From Autumn 2026, the path to British Citizenship will be timed not by years of effort or contribution alone, but by what is on your payslip. For many South Asian families in Britain, the new framework rewrites the journey their parents and grandparents thought they understood.
The Home Office's “A fairer Pathway to Settlement” consultation closed on 12 February 2026. The framework it published changes the way people qualify for Indefinite Leave to Remain, and through it, for British Citizenship. The headline is straightforward. The standard qualifying period for settlement rises from five years to ten. Citizenship requires twelve months after settlement. The arithmetic, however, is anything but straightforward.

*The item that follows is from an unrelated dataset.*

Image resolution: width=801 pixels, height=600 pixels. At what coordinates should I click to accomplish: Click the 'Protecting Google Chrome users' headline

Under the new framework, the baseline route to settlement stretches to ten years for most skilled professionals. For people in lower-skilled occupations and on the Health and Care Worker route, the consultation proposes a fifteen-year baseline. From whichever baseline applies, the Home Office subtracts time based on sustained earnings. People earning over £125,140 qualify for a seven-year reduction, reaching citizenship in year four. People earning between £50,270 and £125,140 qualify for a five-year reduction, reaching citizenship in year six. People earning under £50,270 face the full ten years before settlement, with citizenship from year eleven. For care workers and others in lower-skilled sponsored roles, the timeline could run to fifteen years before settlement, and another year before citizenship. Same country, same commitment, four different timelines.

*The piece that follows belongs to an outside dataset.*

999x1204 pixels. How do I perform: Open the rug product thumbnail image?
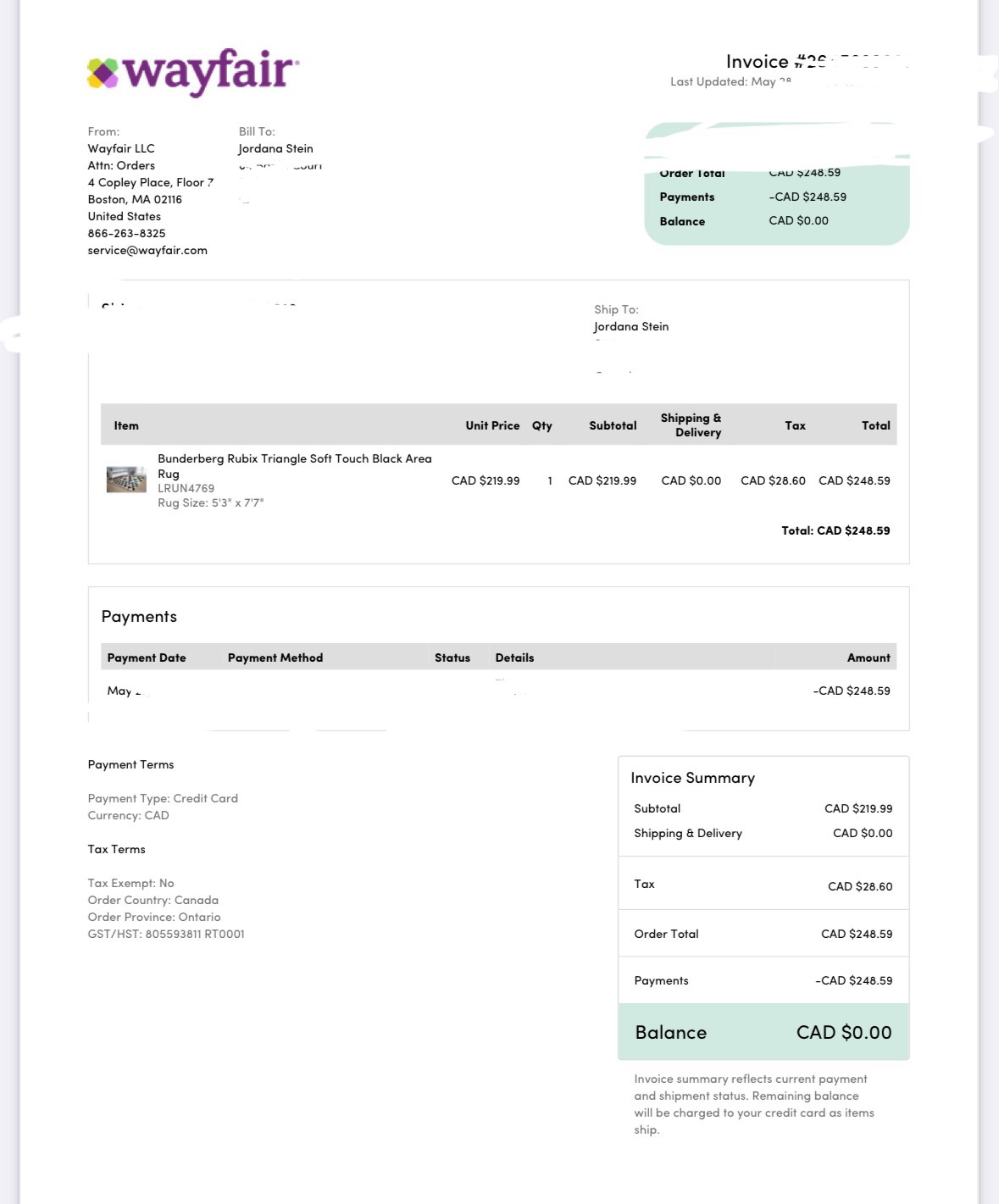126,480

For the South Asian families who built post-war Britain, this is a significant shift. Many first-generation migrants worked their way up from lower-paying jobs. Under the new system, those years count less than another family's salary band.
A Y & J Solicitors, a London-based UK immigration law firm that helps individuals and families with British Citizenship, Indefinite Leave to Remain, Spouse Visa and Skilled Worker visa applications, has already begun seeing the new policy translate into difficult planning conversations, with families discovering that the spouse, the children, and the principal applicant face three or four subtly different journeys to the same outcome.
The framework is also expected to apply retrospectively. Home Secretary Shabana Mahmood has confirmed that the changes will affect not just future arrivals but people already in the UK on a route to settlement. A family that arrived in 2022 expecting to reach settlement in 2027 may find their timeline rewritten overnight. Plans made in good faith, on the rules that existed at the time, can now be undone. That has drawn the loudest reaction from the 200,000 consultation responses the Home Office is now reviewing.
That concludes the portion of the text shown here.